Textauszug
____________________
Die invasive VNS ist, wie die Autoren berichten, seit 1994 in der Europäischen Union und seit 1997 in den USA für die Behandlung von Kindern mit medikamentös therapierefraktärer Epilepsie zugelassen. Da sich bei Erwachsenen nach etwa drei Monaten VNS positive und anhaltende Effekte auf die Stimmung gezeigt hätten, die von der antikonvulsiven Effektivität unabhängig gewesene seien, sei „ein genuin antidepressiver Effekt der VNS postuliert“ und so die Weiterentwicklung als antidepressives Therapieverfahren angestoßen worden. 

2001 habe ein VNS-System in der EU erstmals eine CE-Zertifizierung für die Behandlung von Patienten mit chronischer oder rezidivierender Depression erhalten, die unter einer therapieresistenten Depression litten oder die aktuelle Depressions-Therapie nicht tolerierten. 2005 sei die VNS in den USA zur Behandlung von mindestens 18-jährigen Patienten mit therapieresistenten Major-Depression zugelassen worden, denen mindestens vier antidepressive Therapien nicht adäquat geholfen hätten. 

Sham-kontrollierte Studien noch Mangelware

In den letzten 20 Jahren gab es laut Christine Reif-Leonhardt und ihren Kollegen mehrere Studien und Fallserien zur VNS bei therapieresistenten depressiven Patienten. Viele unterstrichen zwar den zusätzlichen Nutzen der VNS als adjuvantes Verfahren; allerdings seien es Beobachtungsstudien; Sham-kontrollierte Studien seien aufgrund methodischer Schwierigkeiten und ethischer Probleme Mangelware. Die größte Langzeitstudie sei eine Registerstudie, in der bei 494 Patienten mit TRD die Kombination der üblichen antidepressiven Therapie mit der VNS erprobt worden sei.  Zur Kontrollgruppe der %-Jahres-Studie gehörten 301 Patienten, die allein die übliche Therapie erhielten. Sowohl das kumulative Ansprechen auf die Therapie (68 % vs. 41 %) als auch die Remissionsraten (43 vs. 26%) waren den Autoren zufolge in der Gruppe mit VNS signifikant größer. Besonders gut auf die VNS angesprochen hätten Patienten, die zuvor von mindestens einer EKT-Serie mit mindestens sieben Sitzungen. Allerdings habe die kombinierte Therapie auch bei den EKT-Nonrespondern besser gewirkt als die übliche Therapie alleine.
____________________
Bereitgestellte Einträge

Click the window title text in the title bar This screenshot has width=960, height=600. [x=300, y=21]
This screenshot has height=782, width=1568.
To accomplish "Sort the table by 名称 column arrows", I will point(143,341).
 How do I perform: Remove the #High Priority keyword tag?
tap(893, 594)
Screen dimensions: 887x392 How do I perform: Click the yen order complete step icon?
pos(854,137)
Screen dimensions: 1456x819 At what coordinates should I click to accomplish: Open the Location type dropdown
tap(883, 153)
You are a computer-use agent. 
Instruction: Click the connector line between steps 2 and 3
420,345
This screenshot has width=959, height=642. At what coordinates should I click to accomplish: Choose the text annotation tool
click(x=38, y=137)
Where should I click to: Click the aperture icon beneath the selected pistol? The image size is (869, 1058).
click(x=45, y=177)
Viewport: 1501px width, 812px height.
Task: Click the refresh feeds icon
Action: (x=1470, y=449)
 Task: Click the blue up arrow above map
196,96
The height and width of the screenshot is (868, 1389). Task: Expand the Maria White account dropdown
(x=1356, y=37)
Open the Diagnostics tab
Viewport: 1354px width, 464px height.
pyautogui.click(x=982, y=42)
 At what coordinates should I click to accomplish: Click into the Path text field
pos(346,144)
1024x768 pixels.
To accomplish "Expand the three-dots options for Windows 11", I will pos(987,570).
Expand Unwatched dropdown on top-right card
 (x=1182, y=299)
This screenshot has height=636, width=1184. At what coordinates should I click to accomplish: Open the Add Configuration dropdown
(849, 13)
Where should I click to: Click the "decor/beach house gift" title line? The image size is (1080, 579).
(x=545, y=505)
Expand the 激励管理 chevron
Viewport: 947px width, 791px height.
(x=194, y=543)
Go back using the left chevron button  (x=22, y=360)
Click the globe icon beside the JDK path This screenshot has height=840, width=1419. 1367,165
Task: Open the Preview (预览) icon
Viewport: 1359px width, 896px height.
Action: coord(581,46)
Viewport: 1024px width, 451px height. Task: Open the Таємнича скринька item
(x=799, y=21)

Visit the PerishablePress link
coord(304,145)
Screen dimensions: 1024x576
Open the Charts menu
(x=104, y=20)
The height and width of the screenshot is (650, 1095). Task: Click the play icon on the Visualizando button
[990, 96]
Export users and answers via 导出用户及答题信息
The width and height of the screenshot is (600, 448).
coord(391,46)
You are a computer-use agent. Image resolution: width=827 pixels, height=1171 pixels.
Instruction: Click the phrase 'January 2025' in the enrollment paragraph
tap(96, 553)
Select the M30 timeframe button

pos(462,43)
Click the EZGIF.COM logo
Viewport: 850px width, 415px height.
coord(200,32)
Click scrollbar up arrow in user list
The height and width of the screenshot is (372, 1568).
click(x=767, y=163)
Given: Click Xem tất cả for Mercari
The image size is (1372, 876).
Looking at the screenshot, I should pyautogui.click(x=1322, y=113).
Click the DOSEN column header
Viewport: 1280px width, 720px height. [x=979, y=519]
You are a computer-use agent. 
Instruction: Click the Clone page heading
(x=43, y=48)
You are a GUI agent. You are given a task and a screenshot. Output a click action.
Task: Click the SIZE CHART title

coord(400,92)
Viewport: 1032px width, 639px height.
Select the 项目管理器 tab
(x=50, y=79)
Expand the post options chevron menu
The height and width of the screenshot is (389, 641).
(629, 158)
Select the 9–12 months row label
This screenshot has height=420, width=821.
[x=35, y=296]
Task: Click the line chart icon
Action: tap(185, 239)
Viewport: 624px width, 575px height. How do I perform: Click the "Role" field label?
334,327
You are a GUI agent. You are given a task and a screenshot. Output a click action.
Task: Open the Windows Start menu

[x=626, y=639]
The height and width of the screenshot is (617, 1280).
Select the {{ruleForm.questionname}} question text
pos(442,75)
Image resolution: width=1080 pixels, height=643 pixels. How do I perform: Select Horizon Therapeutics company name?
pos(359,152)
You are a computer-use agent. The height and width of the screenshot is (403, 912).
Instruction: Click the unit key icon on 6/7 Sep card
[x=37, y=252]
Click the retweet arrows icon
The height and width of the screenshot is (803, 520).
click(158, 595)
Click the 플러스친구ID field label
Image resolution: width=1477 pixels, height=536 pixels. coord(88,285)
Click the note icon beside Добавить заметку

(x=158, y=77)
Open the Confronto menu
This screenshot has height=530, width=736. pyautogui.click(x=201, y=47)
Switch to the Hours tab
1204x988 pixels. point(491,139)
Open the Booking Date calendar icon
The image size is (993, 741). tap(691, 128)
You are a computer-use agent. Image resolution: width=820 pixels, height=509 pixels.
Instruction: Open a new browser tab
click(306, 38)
____________________
Deine Aufgabe
Kannst du aus dem Textauszug zur Vagusnervstimulation den Abschnitt abschreiben, der mit „Die invasive VNS“ beginnt und mit „Therapieverfahren angestoßen worden.“ endet?

Ergebnis der Aufgabe
Die invasive VNS ist, wie die Autoren berichten, seit 1994 in der Europäischen Union und seit 1997 in den USA für die Behandlung von Kindern mit medikamentös therapierefraktärer Epilepsie zugelassen. Da sich bei Erwachsenen nach etwa drei Monaten VNS positive und anhaltende Effekte auf die Stimmung gezeigt hätten, die von der antikonvulsiven Effektivität unabhängig gewesene seien, sei „ein genuin antidepressiver Effekt der VNS postuliert“ und so die Weiterentwicklung als antidepressives Therapieverfahren angestoßen worden.